Cell-ECM interactions influence cell proliferation, differentiation, adhesion and migration.
In the Nervous System, ProteoLysis of the ECM is involved in Neuronal Cell migration in the developing Cerebellum and in Neurite outgrowth.
Likewise, in pathological conditions such as Brain Tumor growth and invasion, Leukocyte infiltration into Brain Tumors, Leukocyte trafficking in the Central Nervous System in inflammatory diseases such as Multiple Sclerosis and Viral Encephalitis.
And in Nerve DeMyelination, Matrix-degrading Proteinases and their inhibitors have been implicated.
An understanding of Cell-ECM interactions and ECM degradation in diseases of the Nervous System would provide new insight for drug design and other forms of therapy.
CerebroSpinal Fluid And Serum Levels And Intrathecal Production Of Active Matrix MetalloProteinase-9 (MMP-9) As Markers Of Disease Activity In Patients With Multiple Sclerosis
Fainardi E, Castellazzi M, Bellini T, Manfrinato MC, Baldi E, Casetta I, Paolino E, Granieri E, Dallocchio F
Mult Scler 2006 Jun;12(3):294-301
University of Ferrara, Multiple Sclerosis Center, Section of Neurology, Arcispedale S. Anna, Corso della Giovecca 203, Ferrara 1-44100, Italy
In this study, we employed a sensitive activity assay system to measure CerebroSpinal Fluid (CSF) and Serum levels of active Matrix MetalloProteinase-9 (MMP-9) in 37 Relapsing/Remitting (RR), 15 Secondary/Progressive (SP) and nine Primary/Progressive (PP) Multiple Sclerosis (MS) patients
Grouped according to clinical and Magnetic Resonance Imaging (MRI) evidence of disease activity.

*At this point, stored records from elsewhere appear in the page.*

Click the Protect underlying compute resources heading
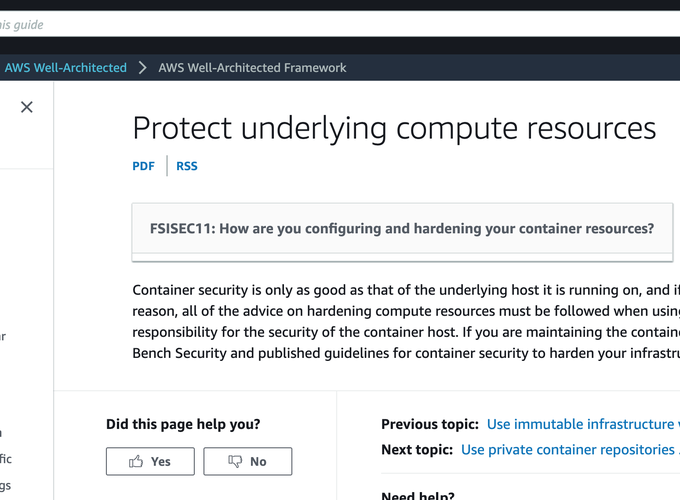The image size is (680, 500). coord(394,128)
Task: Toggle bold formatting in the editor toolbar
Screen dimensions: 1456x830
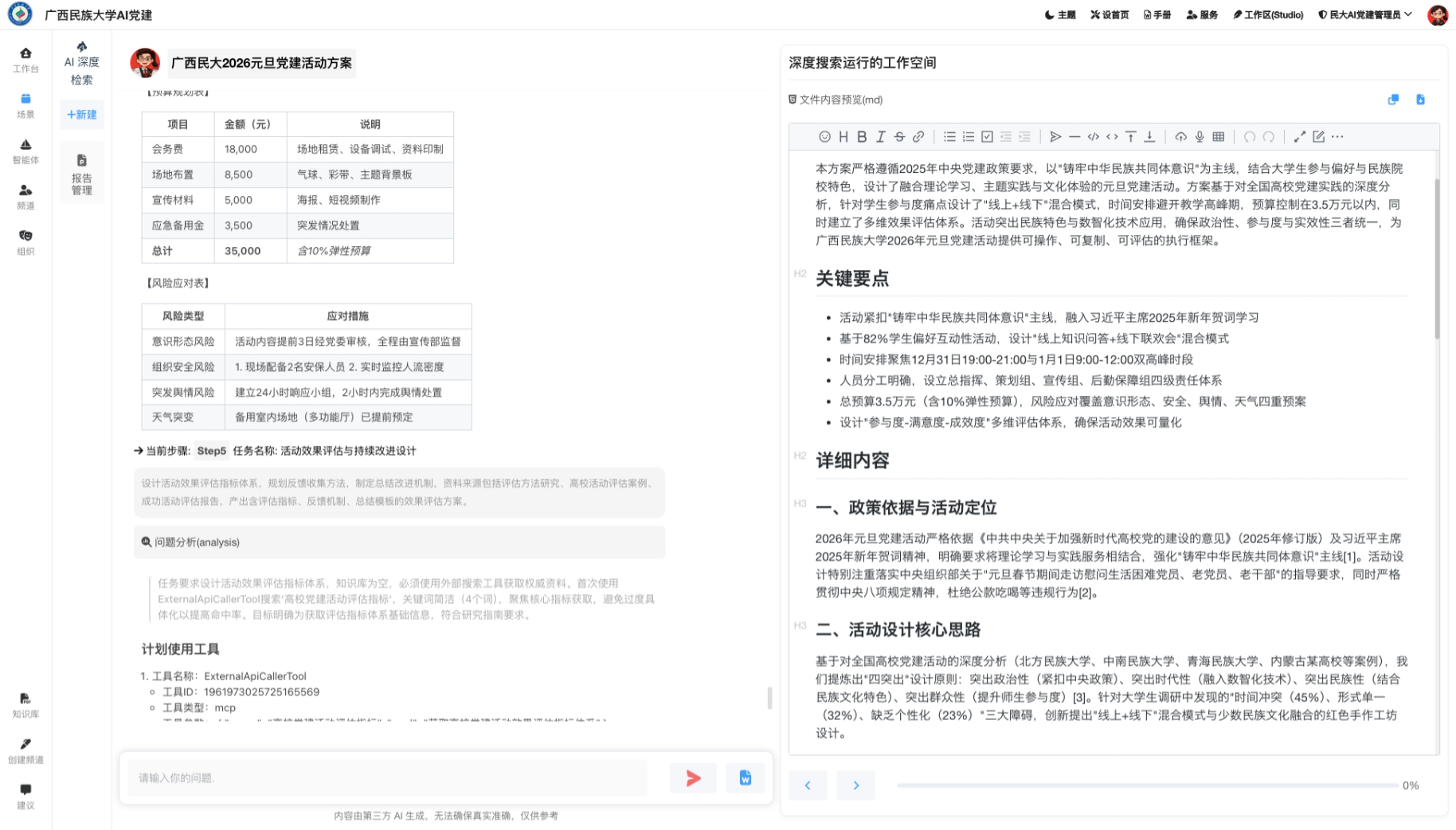Action: point(862,137)
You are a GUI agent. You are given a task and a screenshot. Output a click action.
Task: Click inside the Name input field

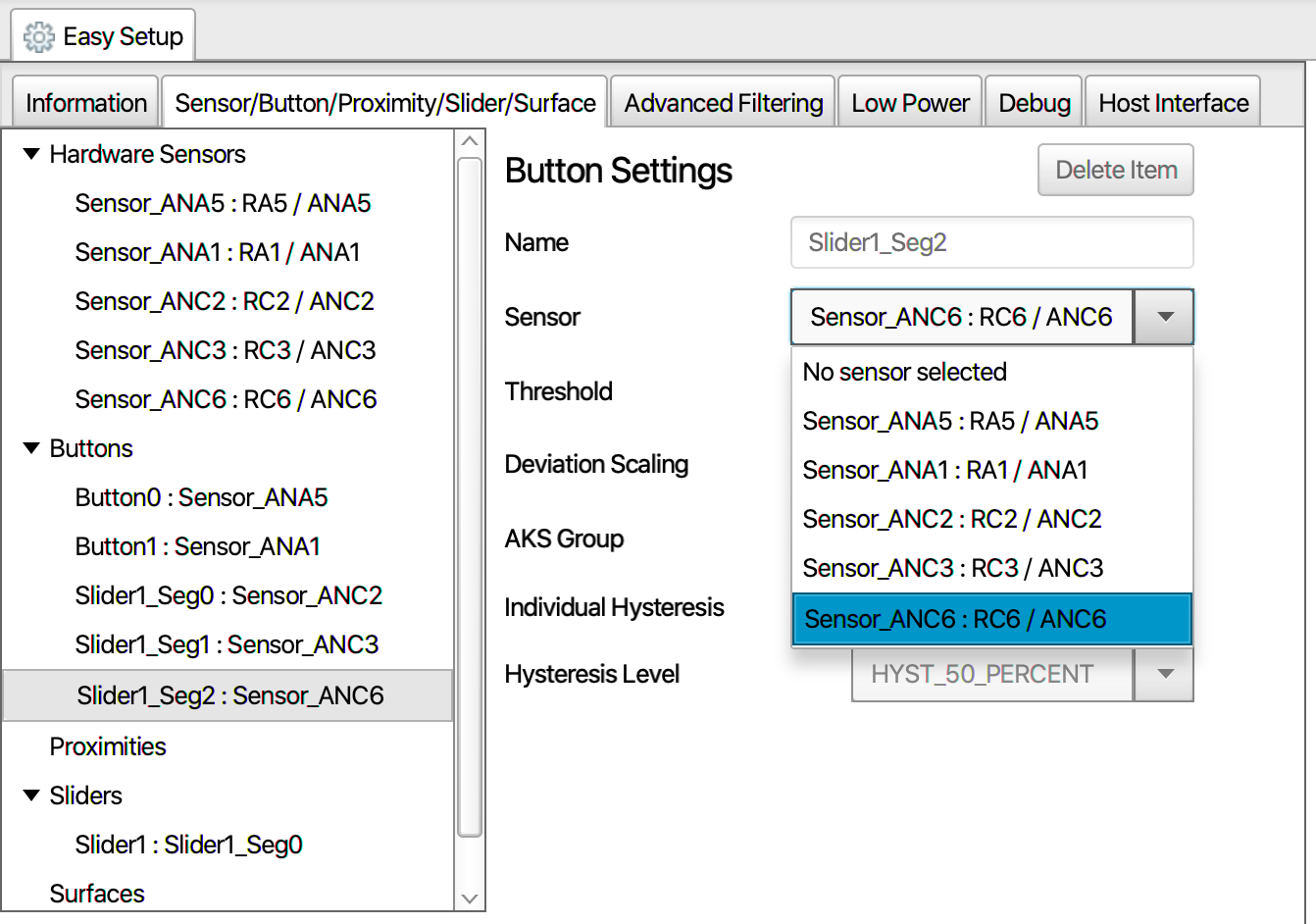click(991, 242)
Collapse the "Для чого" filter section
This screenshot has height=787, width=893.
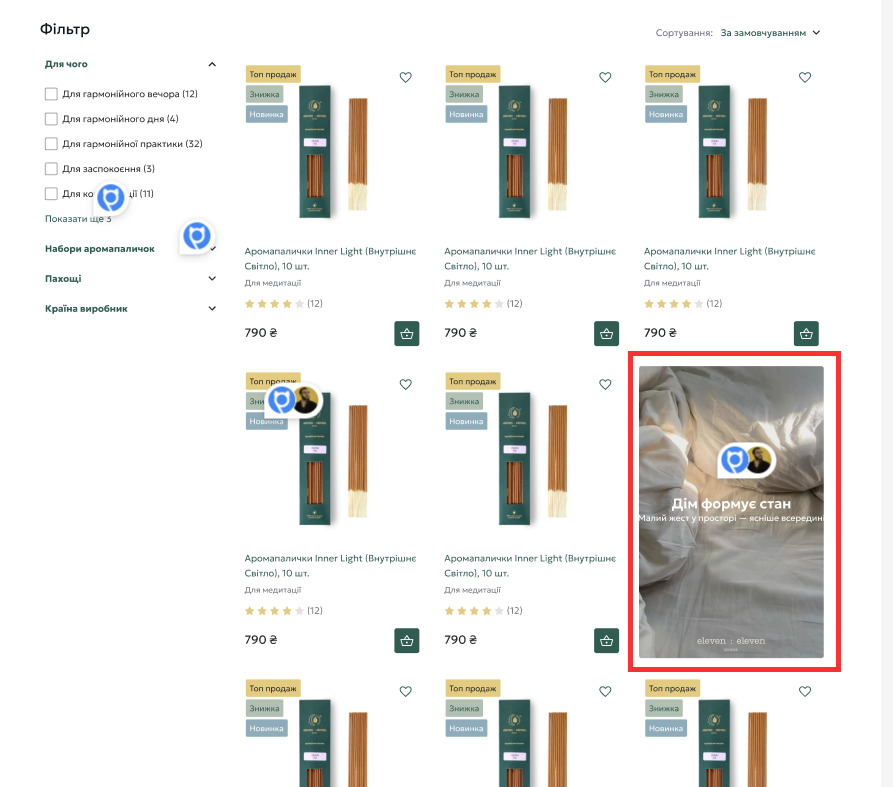click(212, 64)
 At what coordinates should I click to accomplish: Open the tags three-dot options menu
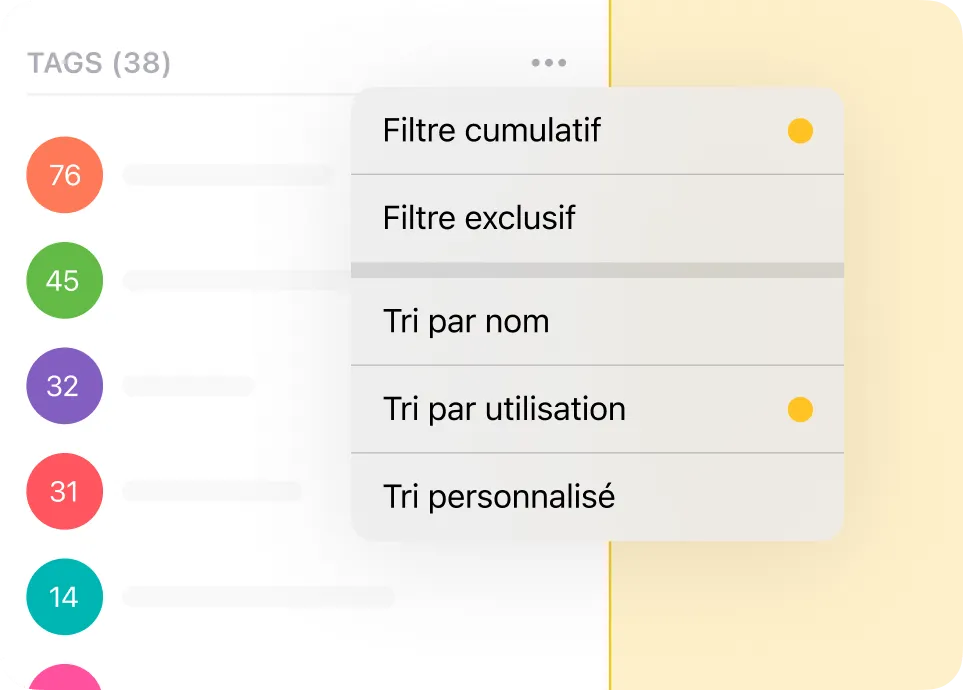click(x=548, y=63)
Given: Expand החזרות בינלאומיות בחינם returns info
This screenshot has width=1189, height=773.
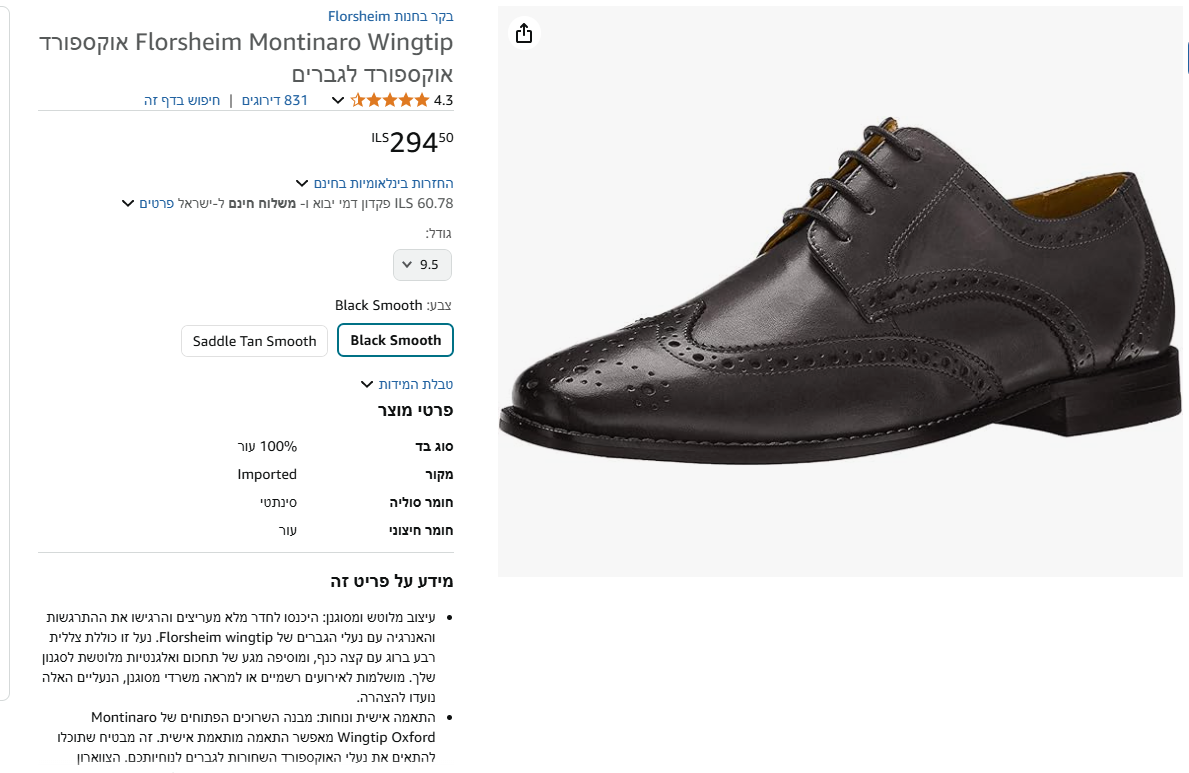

We also studied, as Neurological controls, 48 patients with Other Inflammatory Neurological Disorders (OIND) and 48 with Non-Inflammatory Neurological Disorders (NIND).
To assess active MMP-9/TIMP-1 circuit, CSF and Serum levels of MMP-9 Tissue Inhibitor TIMP-1 were quantified by ELISA in the same patient population.
CSF mean levels of active MMP-9, CSF active MMP-9/TIMP-1 ratios and Intrathecal active MMP-9 synthesis, as indicated by specific index, were more elevated in MS than in NIND (P < 0.05, < 0.02 and < 0.02, respectively).
Serum active MMP-9/TIMP-1 ratio was higher in MS (P < 0.01) and OIND (P < 0.02) than in NIND, and serum TIMP-1 concentrations were lower in MS than in NIND (P < 0.05).
More importantly, Serum active MMP-9 mean levels, serum active MMP-9/TIMP-1 ratio and intrathecal production of active MMP-9 were increased in MS patients with clinical (P < 0.001, < 0.001 and < 0.05, respectively) and MRI (P < 0.001, < 0.001 and < 0.02, respectively) disease activity.
Whereas CSF mean concentrations of active MMP-9 and CSF active MMP-9/TIMP-1 ratio were enhanced only in MS patients with MRI evidence of disease activity (P < 0.02 and < 0.01, respectively).
Altogether, these findings suggest that a shift in MMP-9/TIMP-1 balance towards proteolytic activity of MMP-9 could be relevant in MS Immune dysregulation.
In addition, our results indicate that CSF and Serum levels of active MMP-9 may represent a potential surrogate biomarker for monitoring MS disease activity.
In particular, Serum active MMP-9/TIMP-1 ratio seems to be a very appropriate indicator of ongoing MS inflammation, since it is easily measurable.